DATA SUPPLIED Block Start

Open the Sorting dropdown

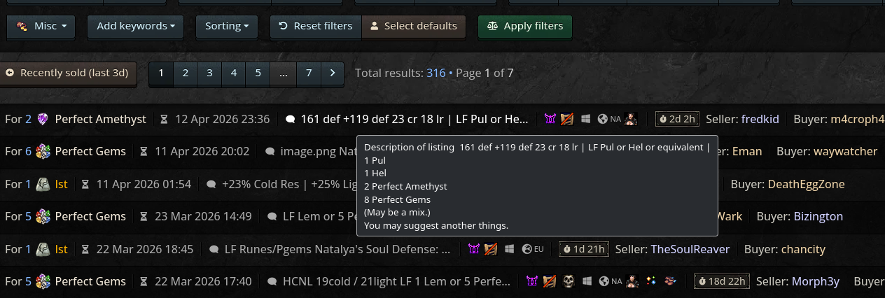tap(227, 26)
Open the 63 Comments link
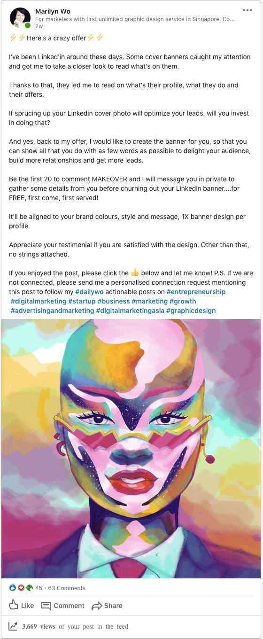The height and width of the screenshot is (639, 263). (x=67, y=588)

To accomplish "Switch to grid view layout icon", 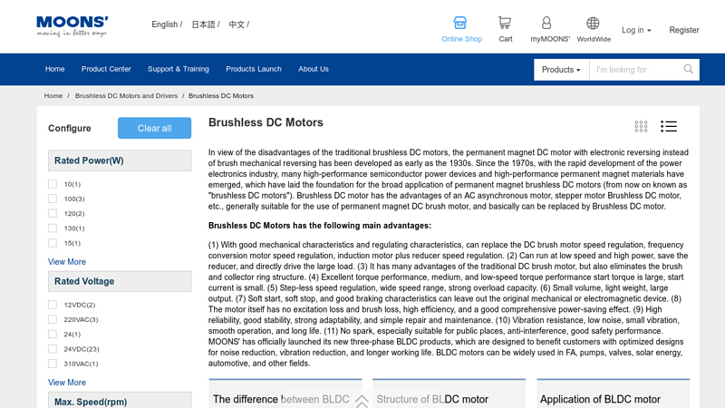I will pos(642,127).
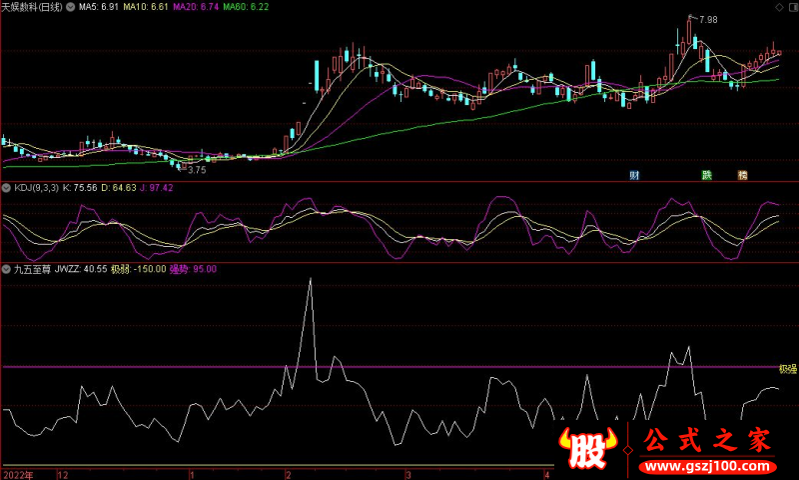Image resolution: width=799 pixels, height=480 pixels.
Task: Select the 天娱数科(日线) chart title
Action: point(32,7)
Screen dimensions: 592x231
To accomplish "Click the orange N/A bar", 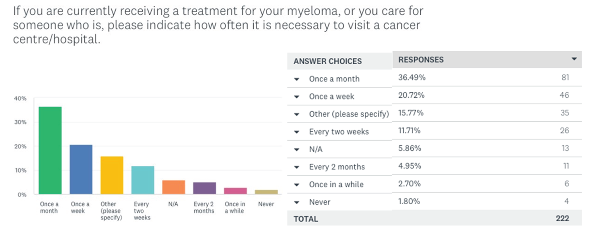I will coord(174,187).
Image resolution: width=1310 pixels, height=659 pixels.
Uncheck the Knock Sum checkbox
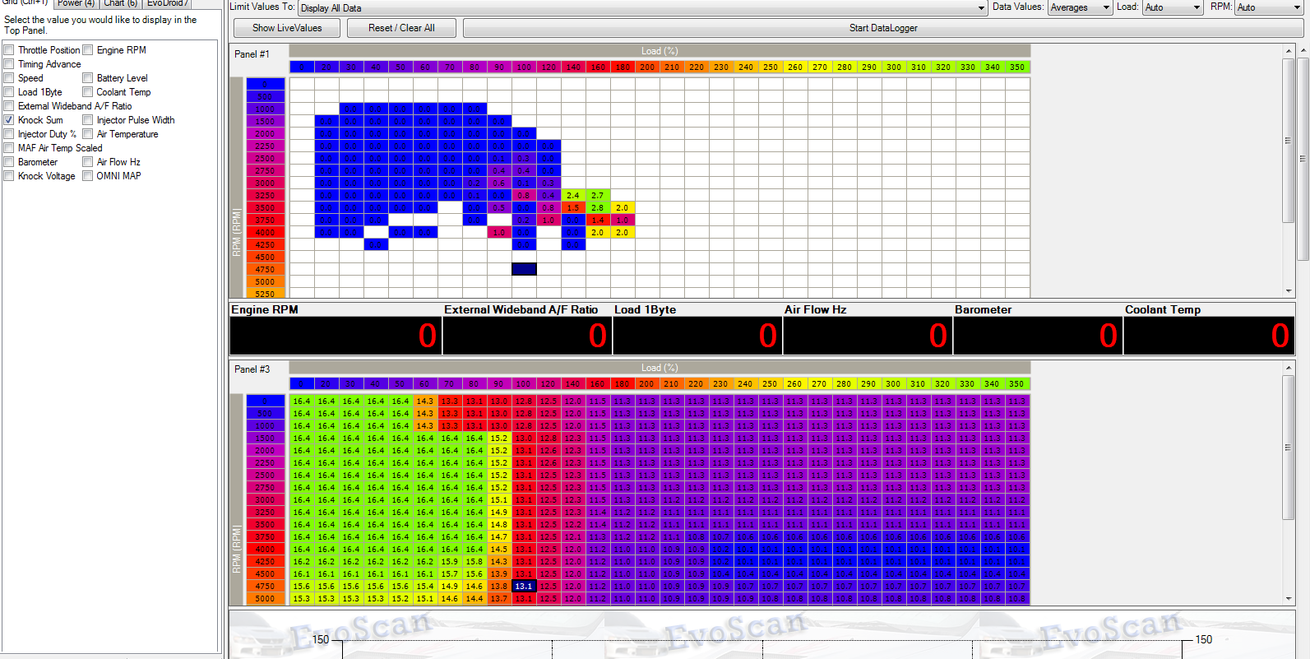tap(9, 120)
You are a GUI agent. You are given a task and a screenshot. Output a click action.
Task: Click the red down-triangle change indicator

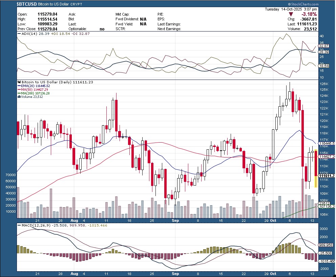point(291,15)
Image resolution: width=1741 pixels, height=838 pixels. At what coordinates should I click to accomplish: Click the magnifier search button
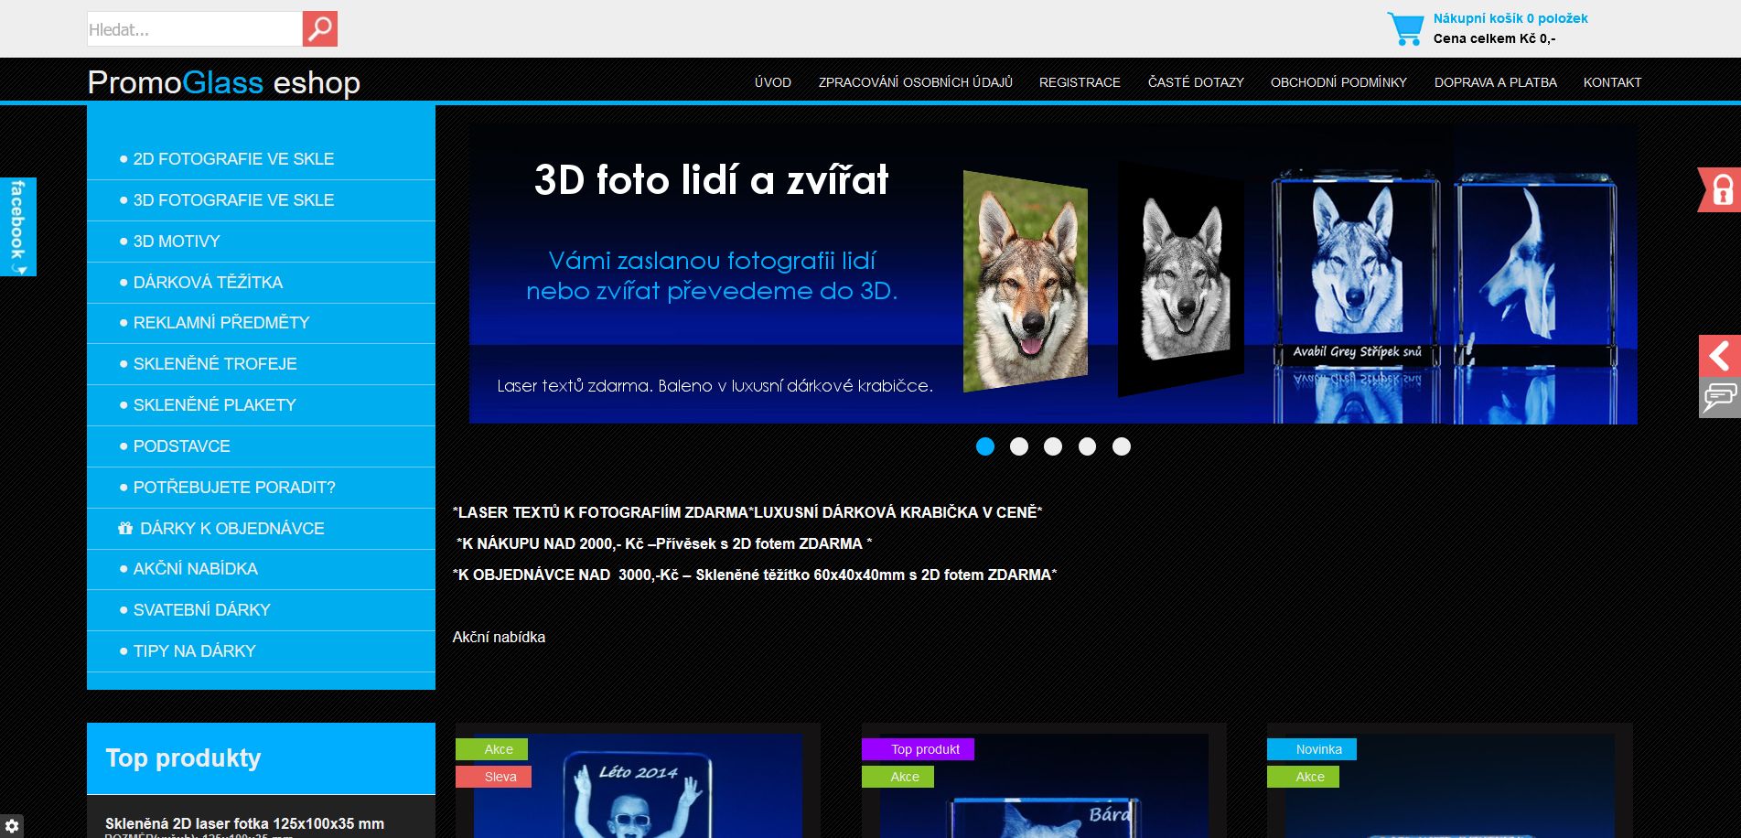coord(319,29)

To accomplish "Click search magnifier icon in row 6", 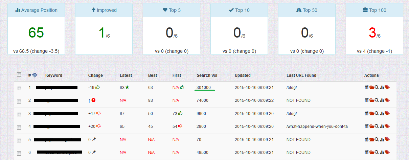I will pos(377,152).
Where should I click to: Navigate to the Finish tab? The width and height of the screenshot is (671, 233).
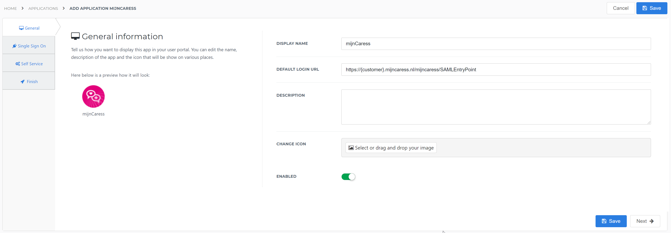[29, 82]
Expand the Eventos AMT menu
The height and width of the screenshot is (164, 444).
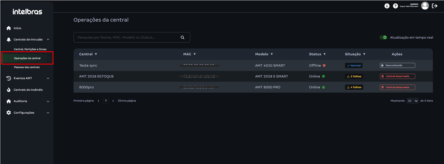48,78
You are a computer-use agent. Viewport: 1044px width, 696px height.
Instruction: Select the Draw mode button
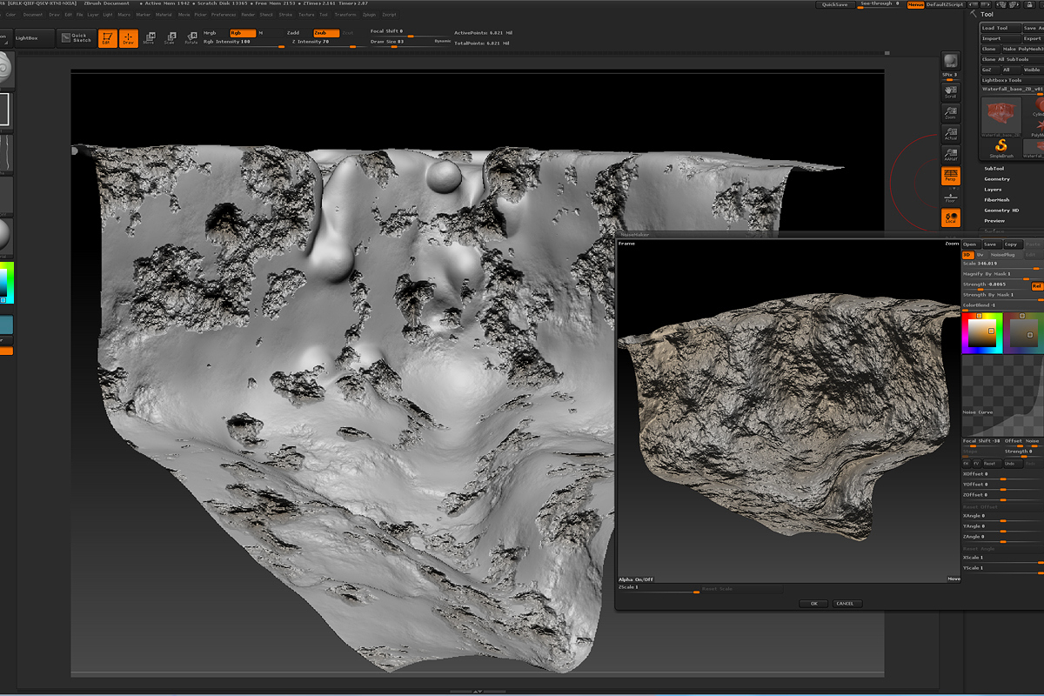(129, 38)
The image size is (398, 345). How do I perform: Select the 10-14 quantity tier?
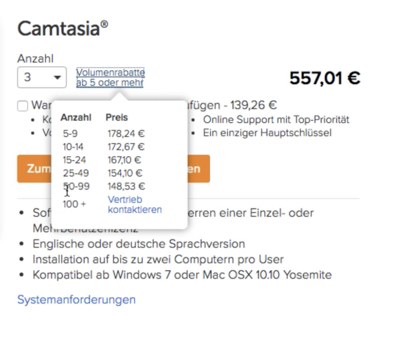[x=73, y=147]
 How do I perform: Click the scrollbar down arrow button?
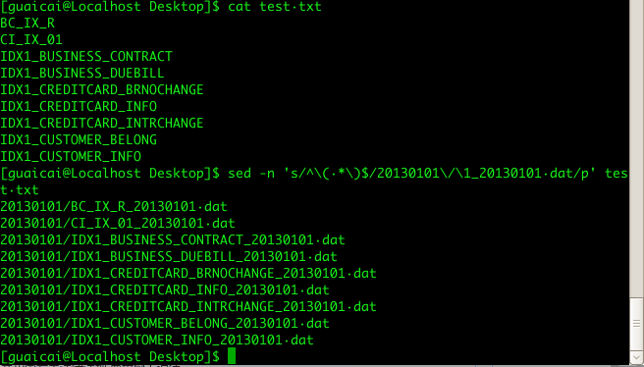[x=637, y=356]
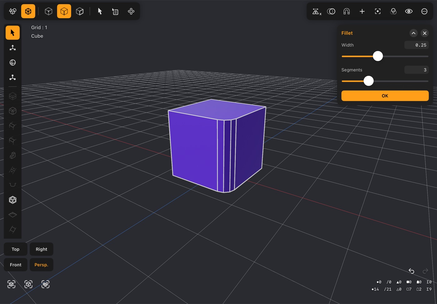437x304 pixels.
Task: Click the undo arrow icon
Action: click(411, 271)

DATA SUPPLIED Block End

# YOUR ASSIGNMENT
Return all lines from the data above with "agent" in them.

# RESULT OF THE EXERCISE
You are a GUI agent. You are given a task and a screenshot. Output a click action.
You are a computer-use agent. Viewport: 1044px width, 696px height.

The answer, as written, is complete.